I just listened to Johanna Blakley’s Lessons from fashion’s free culture on TED.com, talking about how the fashion industry survives without copyright protection. Fashion designers have trademark protection, but not copyright. The courts decided clothes are utilitarian, so there’s no copyright.
Lots of industries don’t have copyright. Food dishes, recipes, auto body sculpture, tattoos, and many other so-called utilitarian things don’t get copyright. Not even comedians get copyright. They can steal each others jokes.
But wait a minute: books, movies, television shows. They copy each other all the time, don’t they? Detective shows, reality shows, sports movies, buddy cop movies. How many times have you seen the one where the misfit kids get together and win the league right at the end, stealing the championship from the snobby kids? And yet films are copyrighted.

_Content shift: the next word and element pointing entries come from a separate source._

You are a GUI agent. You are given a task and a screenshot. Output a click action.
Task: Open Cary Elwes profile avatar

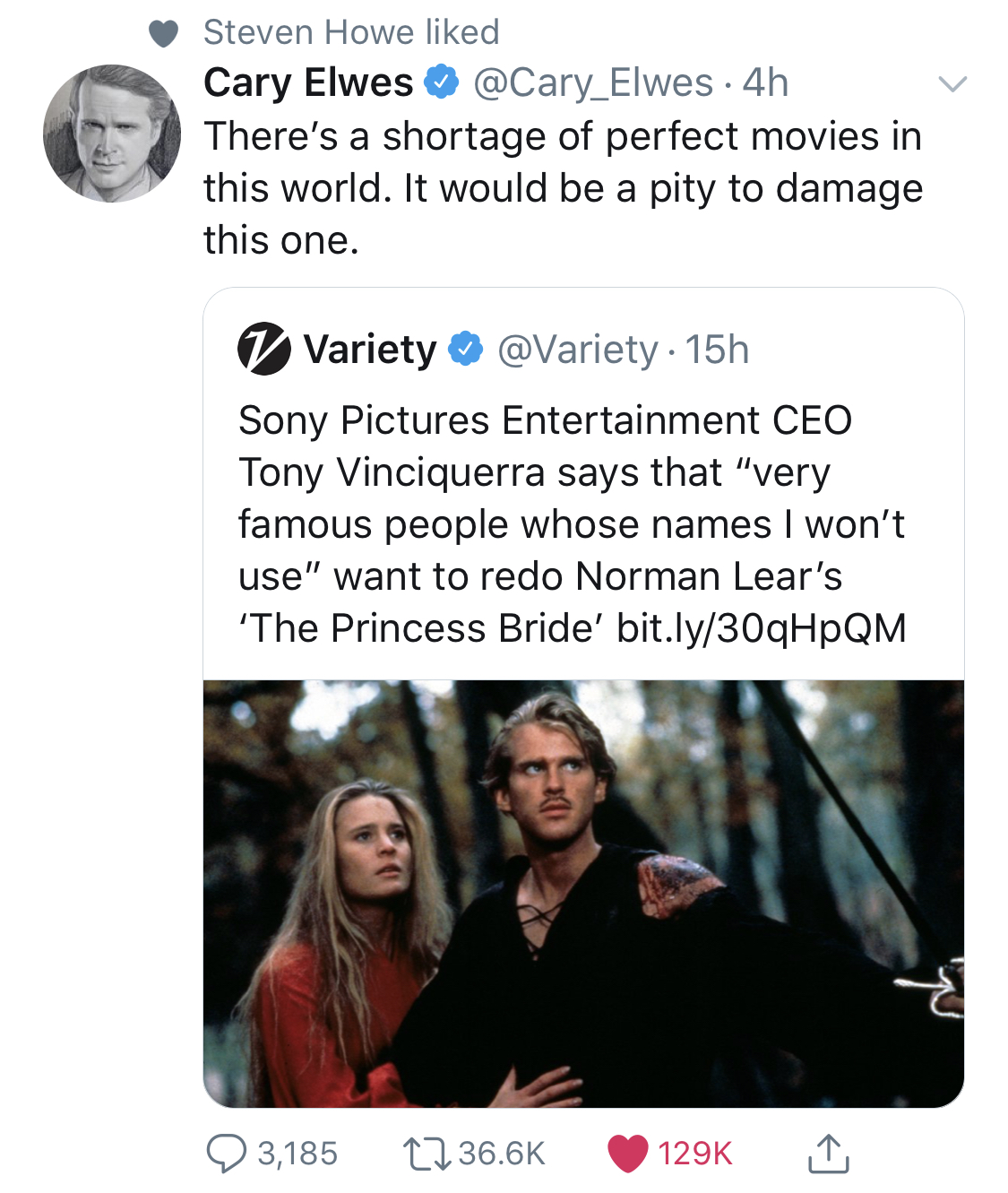coord(112,133)
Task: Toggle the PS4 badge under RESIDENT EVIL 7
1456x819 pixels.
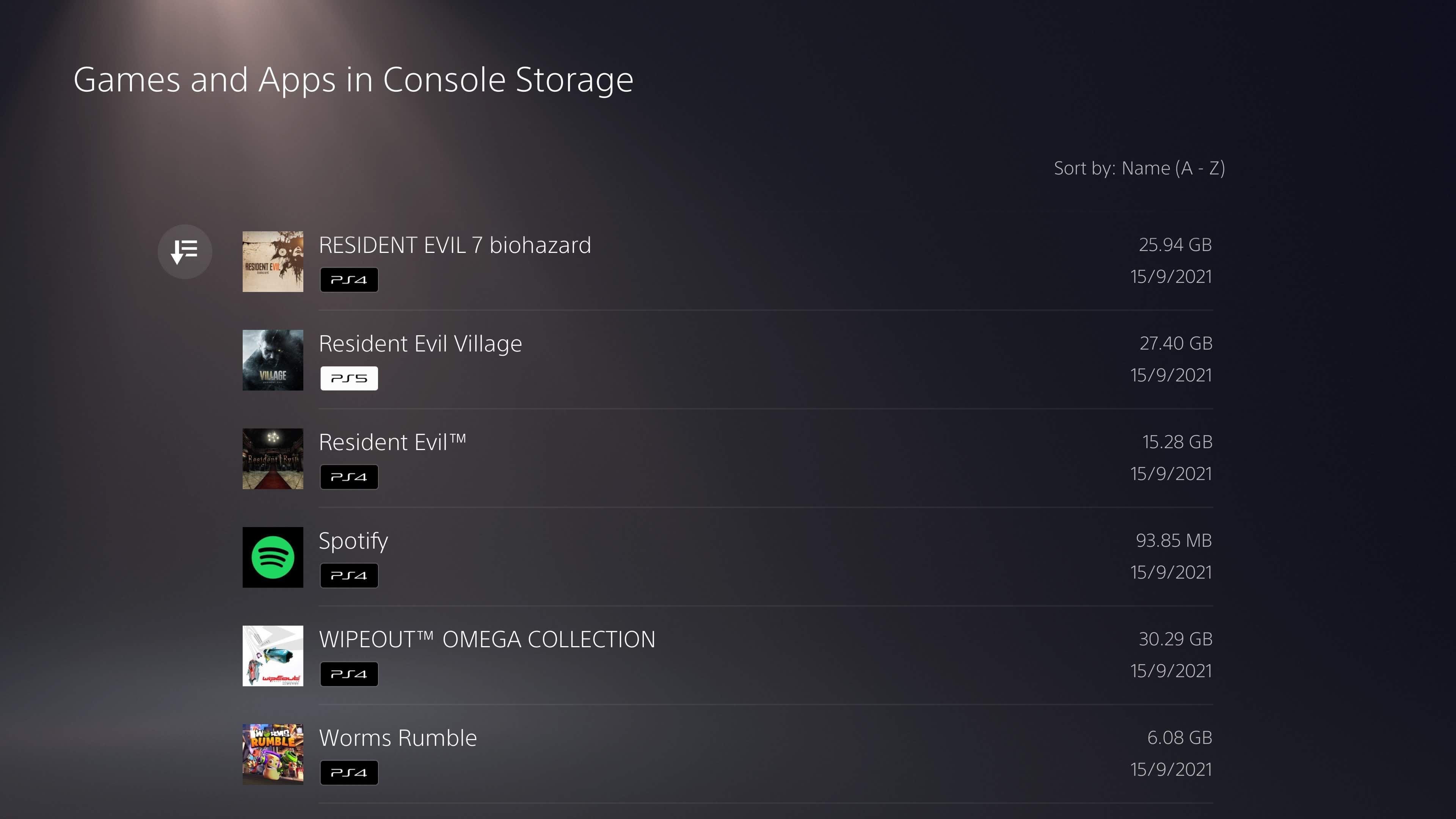Action: point(349,279)
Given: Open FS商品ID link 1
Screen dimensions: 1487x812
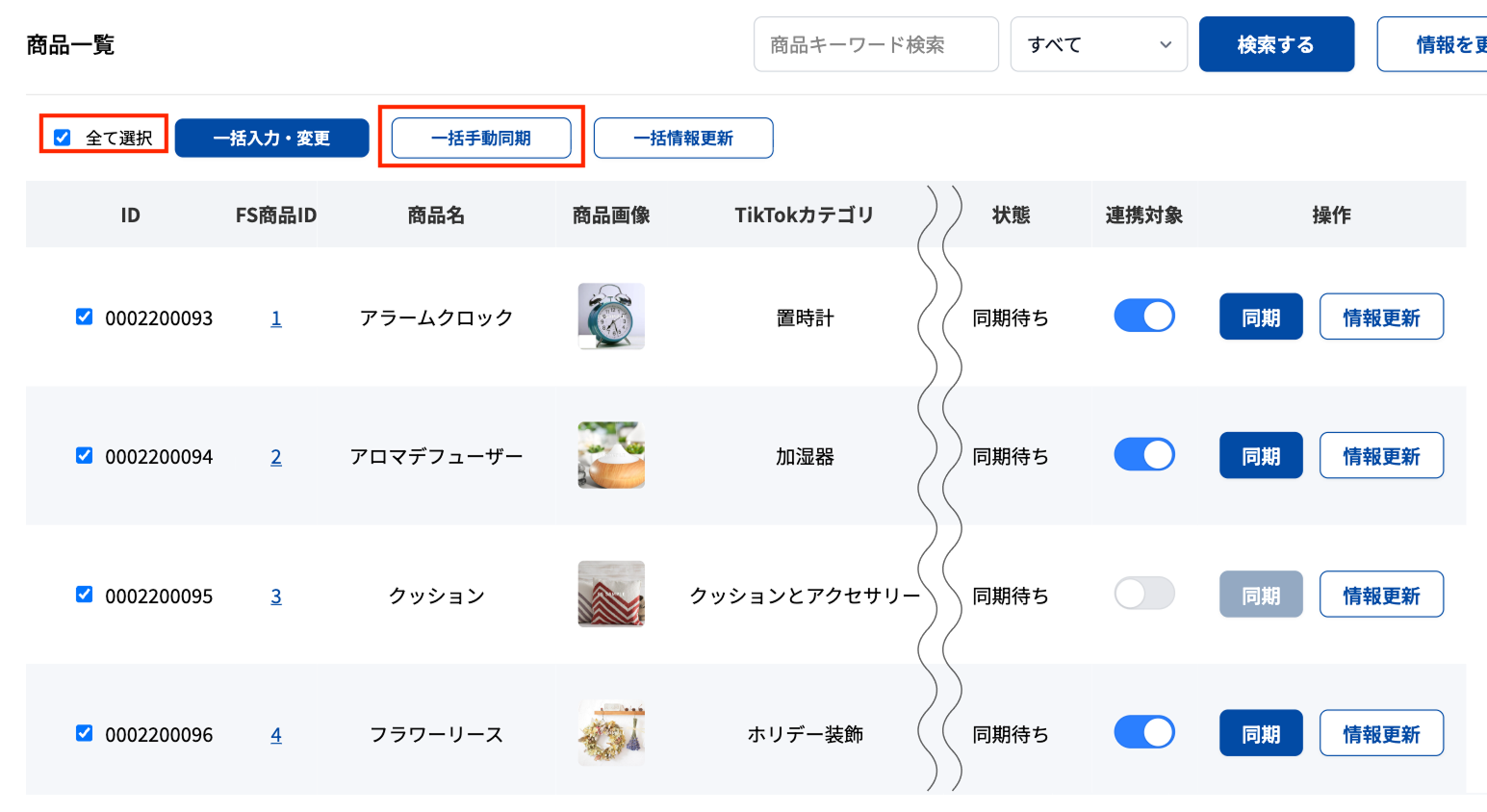Looking at the screenshot, I should pos(276,317).
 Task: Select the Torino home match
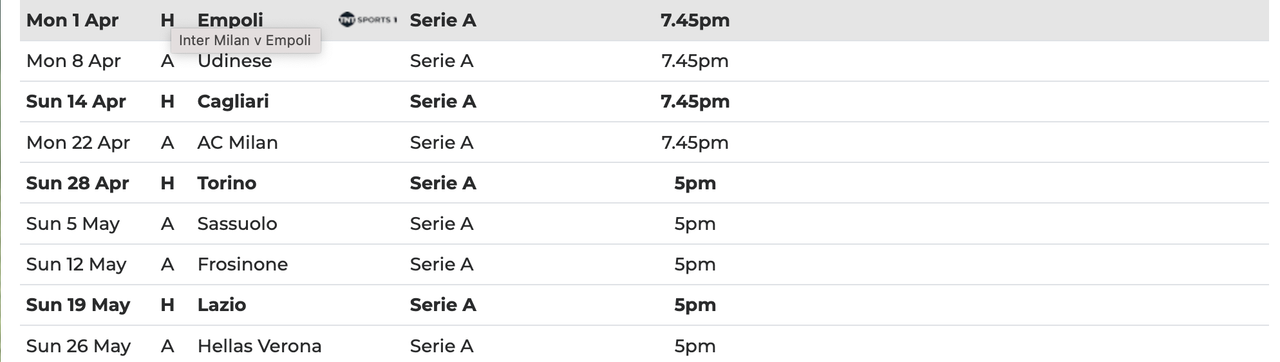pyautogui.click(x=227, y=183)
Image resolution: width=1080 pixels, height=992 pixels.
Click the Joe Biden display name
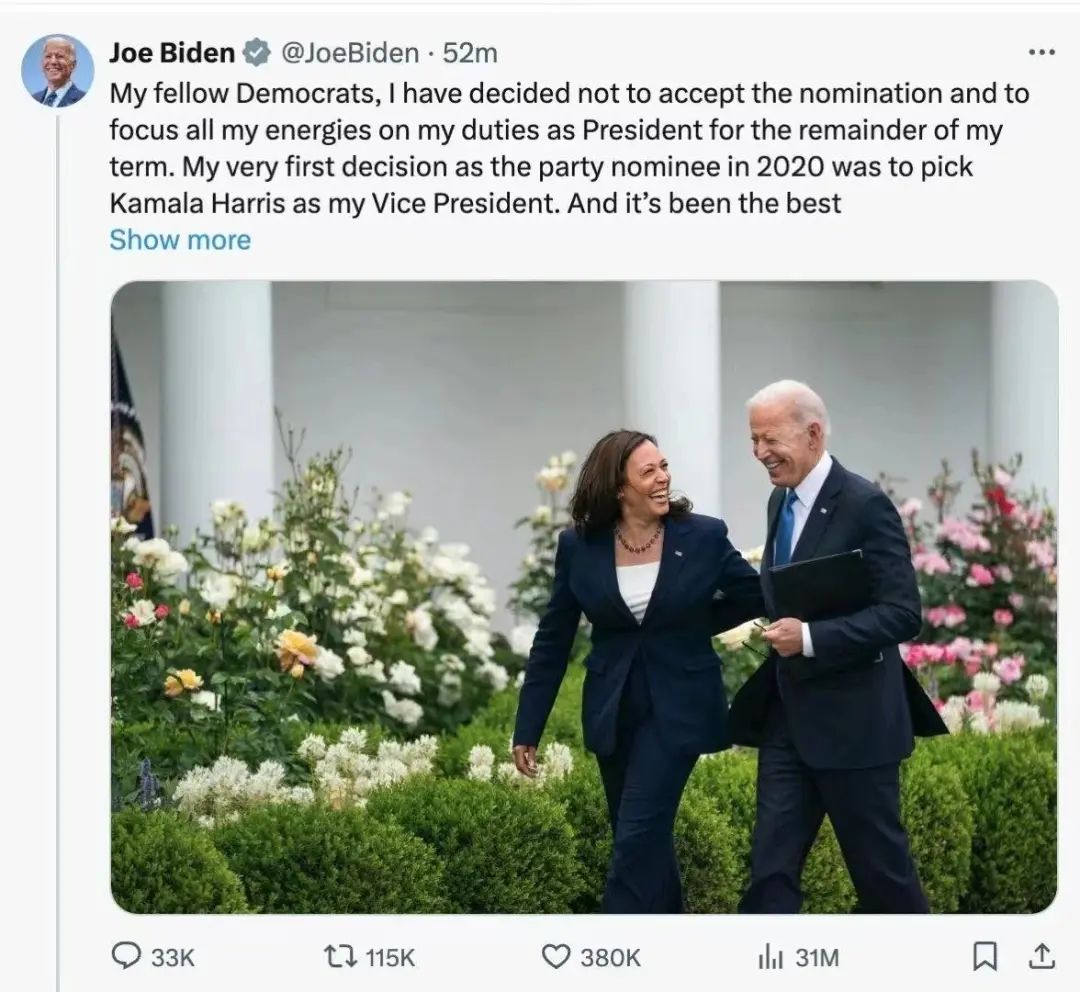pyautogui.click(x=172, y=53)
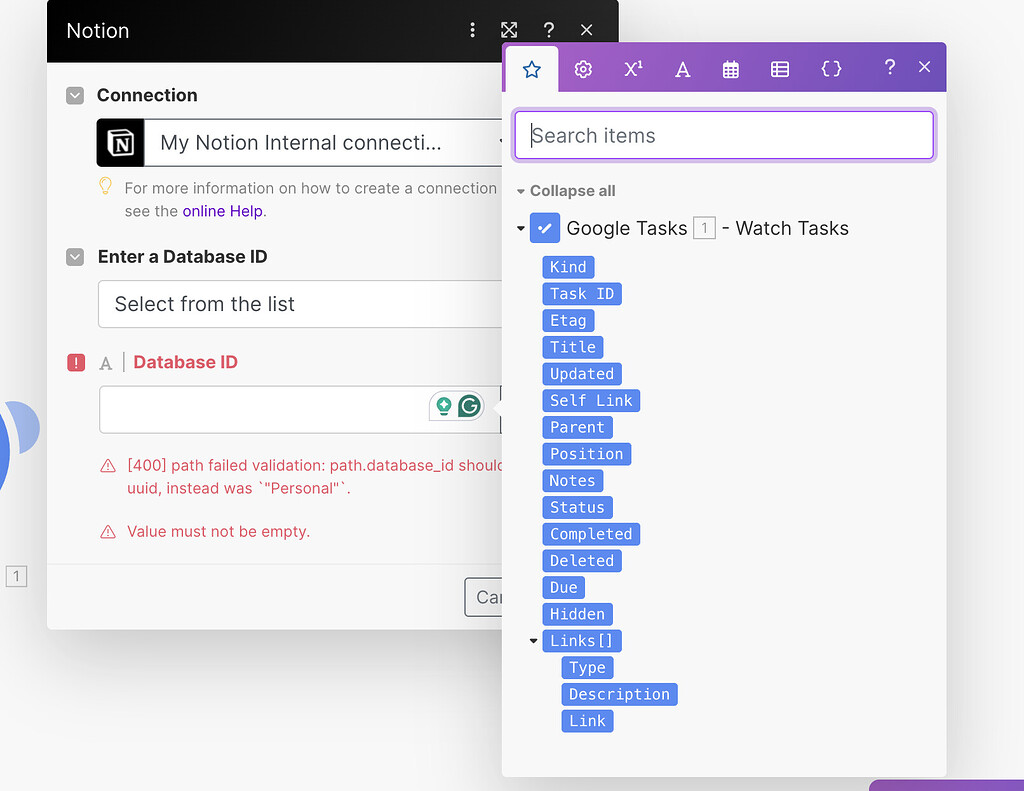
Task: Click the expand icon in Notion header
Action: (x=509, y=30)
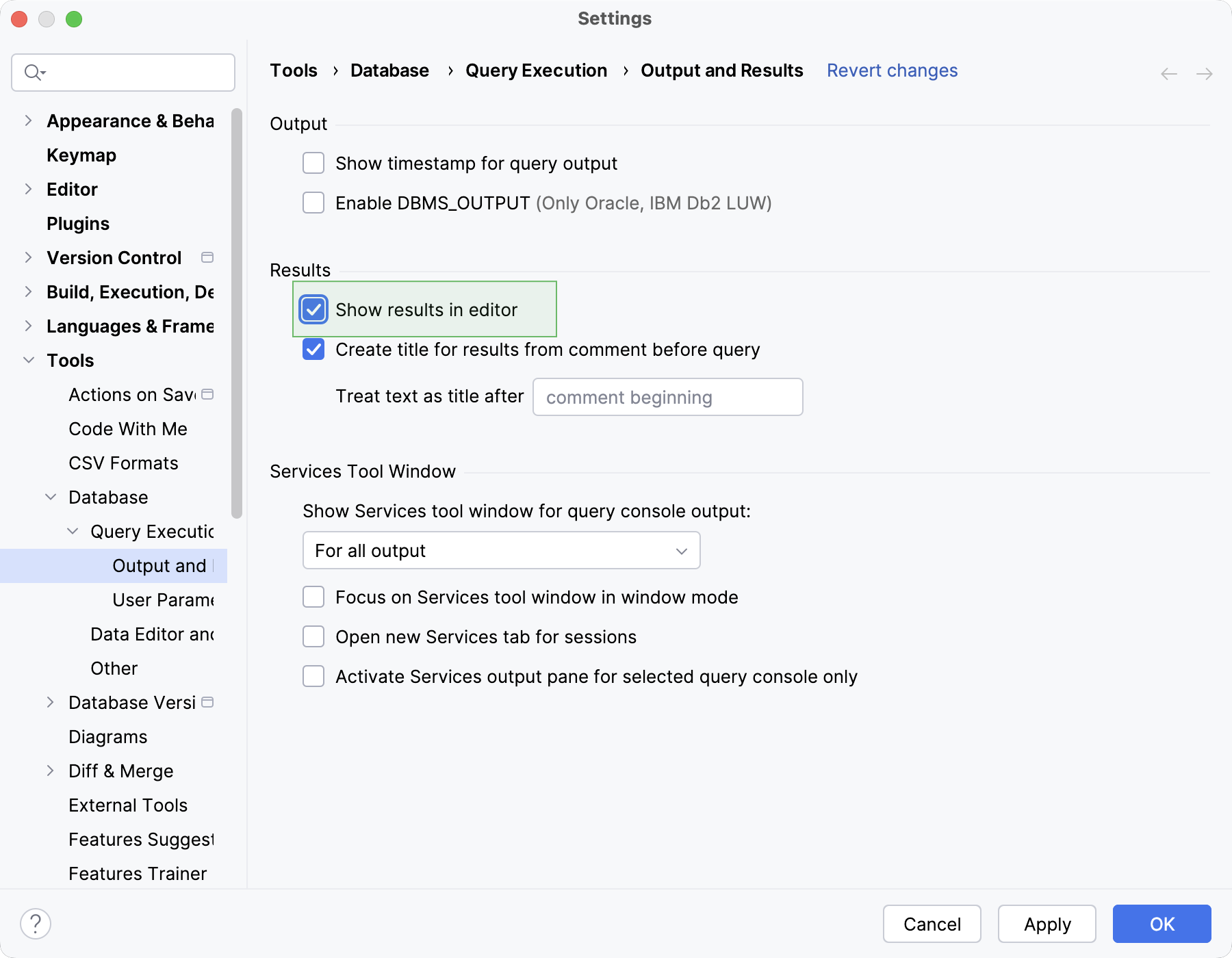Click the small icon beside Actions on Save
Image resolution: width=1232 pixels, height=958 pixels.
pyautogui.click(x=207, y=394)
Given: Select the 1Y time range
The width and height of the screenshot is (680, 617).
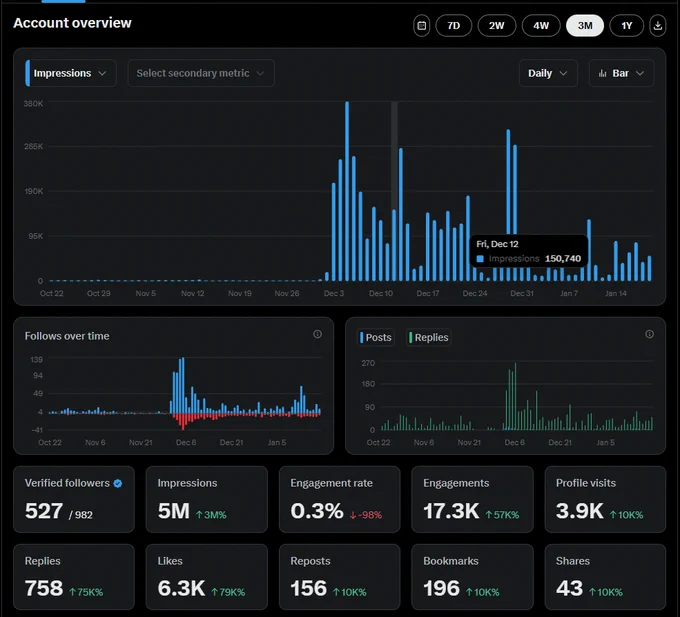Looking at the screenshot, I should click(x=627, y=26).
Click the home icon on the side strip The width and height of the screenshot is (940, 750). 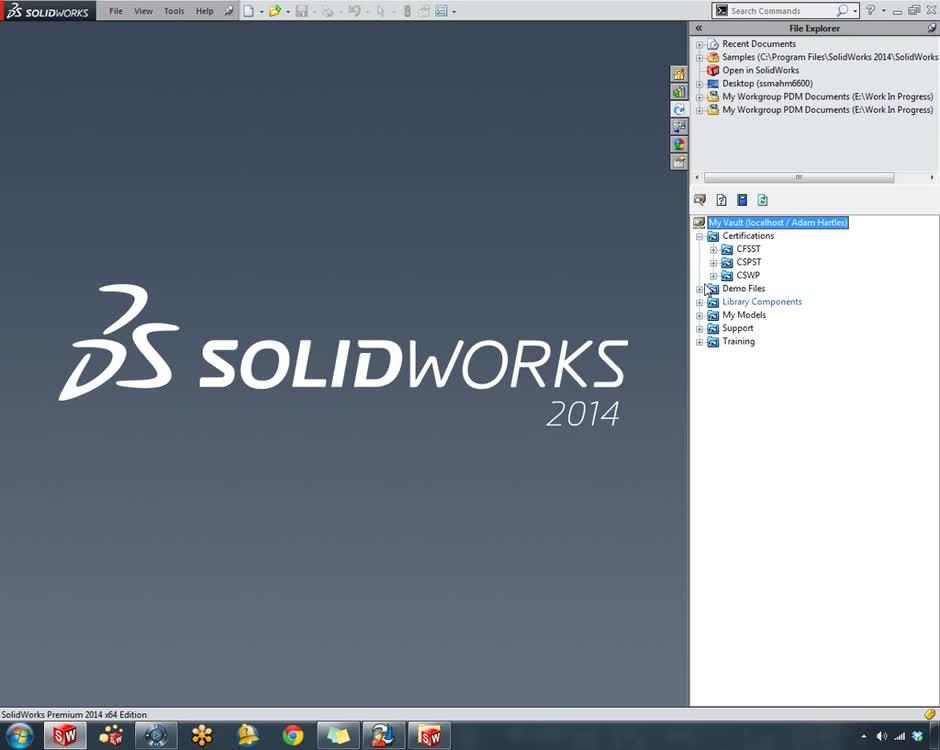tap(679, 73)
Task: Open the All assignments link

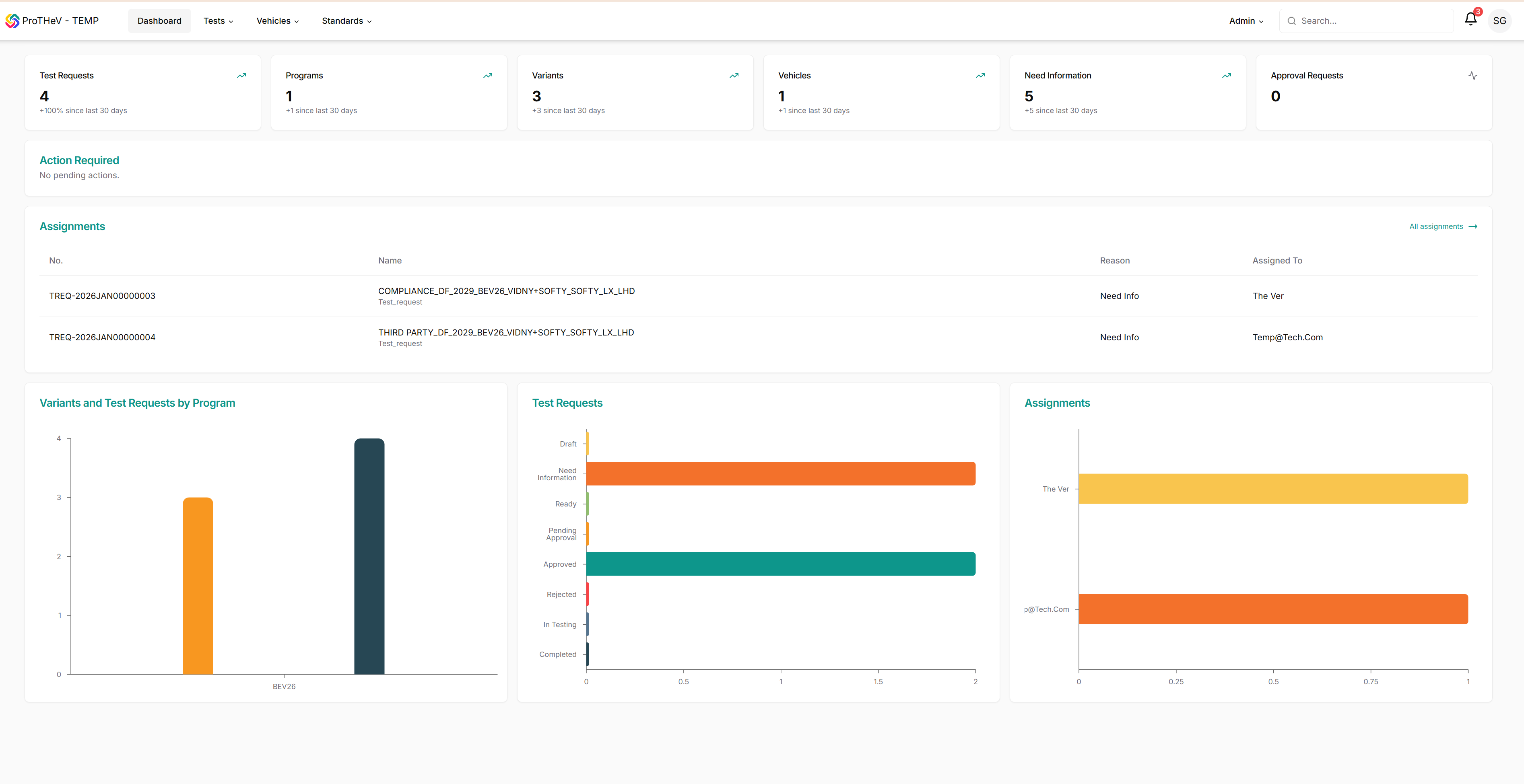Action: click(x=1442, y=226)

And software? Software code and even look and feel can be copyrighted, but it gets copied all the time anyway. Not just copied as in pirate copies, but copied as in how much one publisher’s version looks like another publisher’s. I’ve followed spreadsheets for years, and what started as Visicalc became Lotus 1-2-3 and then Microsoft Excel. The same thing, basically, but better.
In writing, I copy people I like to read. In athletics, I’ve seen for years how the younger kids copy the older kids, and get better. It’s what we humans do. Copying is the sincerest form of flattery.
In her talk (the link above) Johanna Blakely suggests that the way the fashion designers live without copyright might give us a hint for other industries. She tells the story of a prestigious fashion designer asked about the cheap knock-offs. The answer: their buyers aren’t in our market.
I can deal with all of this copying as part of innovation and creativity. Software I’ve done has been copied a lot, and I can live with that. Mine has to be better to survive, and if it isn’t, well, tough. What I hate though, is:
- Copying in marketing and sales: copying packaging, tag lines, slogans, pitches, and so on. It’s legal, but I hate it. The courts really don’t protect packaging look and feel very well at all.
- Straight lie-through-the-teeth copying. People who take my blog post, word for word, and put it on their blog under their byline. People who claim somebody else’s work as their own.
So there. Most copying is legal. Stand on your competitor’s shoulders, do something better, and it’s called fashion or creativity or style or something like that, maybe even progress. But don’t say somebody else’s work is your own. And don’t say that copying packaging or tag lines or slogans or pitches is anything but just copying. That’s bad karma, if nothing else.